Lastly is the dreaded Pagan Standard Time issue. I’ve watched the toe-tapping and frowning in my direction when I am late for some rituals and events. I’ve learned to flat out ignore it. I’ve also learned to flat out ignore the sullen commentary made when others are running on Pagan Standard Time. Nine times out of ten, its not their fault. Traffic in a large metro area can be difficult at any given moment or time, regardless of how “prepared” someone tried to be. I’ve always tried my best to set my life into a position of patience and understanding when “stuff happens.” Plus, I’m fairly certain that the Gods aren’t going to be upset if the ritual starts twenty minutes later or if Susie couldn’t make it on time to take her role in the ritual and had to be replaced at the last minute by Betty.
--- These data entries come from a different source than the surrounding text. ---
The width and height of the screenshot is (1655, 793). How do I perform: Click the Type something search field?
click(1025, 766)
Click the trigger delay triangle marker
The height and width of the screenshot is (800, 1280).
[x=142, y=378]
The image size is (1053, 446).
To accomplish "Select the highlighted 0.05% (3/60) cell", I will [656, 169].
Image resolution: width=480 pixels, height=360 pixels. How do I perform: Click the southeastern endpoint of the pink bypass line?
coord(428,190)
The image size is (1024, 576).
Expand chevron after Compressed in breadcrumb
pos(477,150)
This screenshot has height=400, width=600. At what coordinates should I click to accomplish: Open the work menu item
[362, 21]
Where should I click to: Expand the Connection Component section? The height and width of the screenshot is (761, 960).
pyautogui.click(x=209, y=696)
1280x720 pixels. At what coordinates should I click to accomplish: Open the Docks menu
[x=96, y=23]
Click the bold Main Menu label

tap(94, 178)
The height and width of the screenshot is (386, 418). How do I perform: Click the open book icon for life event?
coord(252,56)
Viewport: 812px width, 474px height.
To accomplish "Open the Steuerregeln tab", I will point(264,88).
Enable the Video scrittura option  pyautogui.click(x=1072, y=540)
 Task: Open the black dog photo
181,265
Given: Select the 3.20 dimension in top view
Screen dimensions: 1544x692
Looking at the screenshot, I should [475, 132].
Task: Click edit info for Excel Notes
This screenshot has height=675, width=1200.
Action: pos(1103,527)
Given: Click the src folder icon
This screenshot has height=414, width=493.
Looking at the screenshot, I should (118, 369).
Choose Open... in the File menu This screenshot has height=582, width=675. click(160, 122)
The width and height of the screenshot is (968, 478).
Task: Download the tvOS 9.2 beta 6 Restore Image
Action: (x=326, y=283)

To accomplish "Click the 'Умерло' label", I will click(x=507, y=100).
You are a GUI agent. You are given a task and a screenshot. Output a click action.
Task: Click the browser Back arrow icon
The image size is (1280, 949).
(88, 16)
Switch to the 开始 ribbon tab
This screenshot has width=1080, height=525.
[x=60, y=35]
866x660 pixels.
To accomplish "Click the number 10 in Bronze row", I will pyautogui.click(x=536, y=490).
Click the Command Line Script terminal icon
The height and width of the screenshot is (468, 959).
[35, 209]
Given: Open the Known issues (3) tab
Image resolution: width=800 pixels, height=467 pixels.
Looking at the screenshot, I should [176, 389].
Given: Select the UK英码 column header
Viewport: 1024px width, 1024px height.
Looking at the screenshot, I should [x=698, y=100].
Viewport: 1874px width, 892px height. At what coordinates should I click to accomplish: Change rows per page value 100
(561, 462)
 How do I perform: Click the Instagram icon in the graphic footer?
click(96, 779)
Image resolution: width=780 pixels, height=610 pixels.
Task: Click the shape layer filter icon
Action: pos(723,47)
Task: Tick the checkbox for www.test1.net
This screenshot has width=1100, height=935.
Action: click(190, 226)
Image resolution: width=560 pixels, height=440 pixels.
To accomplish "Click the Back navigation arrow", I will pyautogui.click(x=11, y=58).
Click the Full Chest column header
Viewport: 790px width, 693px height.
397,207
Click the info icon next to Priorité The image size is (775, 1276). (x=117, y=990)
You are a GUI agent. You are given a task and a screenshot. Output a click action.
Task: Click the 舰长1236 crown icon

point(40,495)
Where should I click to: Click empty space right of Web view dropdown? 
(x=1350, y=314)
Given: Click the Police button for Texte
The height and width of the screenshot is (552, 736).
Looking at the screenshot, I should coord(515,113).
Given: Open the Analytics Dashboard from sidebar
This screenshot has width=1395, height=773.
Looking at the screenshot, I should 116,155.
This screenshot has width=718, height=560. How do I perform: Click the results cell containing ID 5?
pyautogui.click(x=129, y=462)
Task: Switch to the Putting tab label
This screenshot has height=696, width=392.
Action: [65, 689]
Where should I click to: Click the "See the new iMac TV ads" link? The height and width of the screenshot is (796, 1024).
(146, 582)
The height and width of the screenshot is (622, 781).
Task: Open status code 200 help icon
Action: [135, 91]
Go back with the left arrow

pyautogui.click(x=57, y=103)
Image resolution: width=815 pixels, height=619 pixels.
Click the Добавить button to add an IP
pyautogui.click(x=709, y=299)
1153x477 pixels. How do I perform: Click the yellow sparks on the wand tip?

Its taken a lot of my thirty-four years within Paganism to become more patient and understand…but I’ve managed it. Surely others could as well, but I can’t speak for them.
So, what’s a ritual for? What are these gatherings meant for us to do? Should we all be on our collective knees throughout the event so that we lie prostrate before our Gods? Humbling ourselves before the Beings that we give reverence to. Well, I work with two Trickster Gods who spent a lot of my earlier teachings getting me to understand the significance of having a spine and respect for myself – even when approaching Them or any other God. Certainly, the Gods deserve our respect, and even our awe. But my Gods didn’t want me crawling before Them. The same holds true for rituals and gatherings. There are times for somber, quiet, serene reflection. But we are together. We celebrate being here still – together. We will laugh, carry-on, hug, and act like incomparable children. We are celebrating Life, another turn of the Wheel. We will also spend time remembering those who couldn’t attend, and those who have passed beyond the veil since the last time we laid eyes on one another. We will also celebrate all the new people we will met, learning about them as they learn about us. Welcoming them into our family that exists physically for a few days, and much longer beyond.
I’ve never viewed Pagans as a dour people, constantly bending their knees to the Gods, never smiling, never cavorting in the celebration of daily existence. Honestly, if I wanted that – I would have stayed in the southern Baptist faith back when I was seventeen. Ritual is an observance of a point in time that has meaning in our lives. There are serious moments to be had, but I’ve always seen it as an extension of the gathering – not the source of it. How you dress – matters not one bit. What matters is what is in your heart and in your soul. If reverence and serene activity is what you equate to ritual – awesome. That works for you. That’s not where my mind takes me. Its not where my soul feels free to express itself. Every gathering I attend, every ritual I observe, every step of every day…I try my very best to find the joy in my life. That’s far easier among my Pagan family. I may practice my Druidry alone, but I don’t live my life in solitude.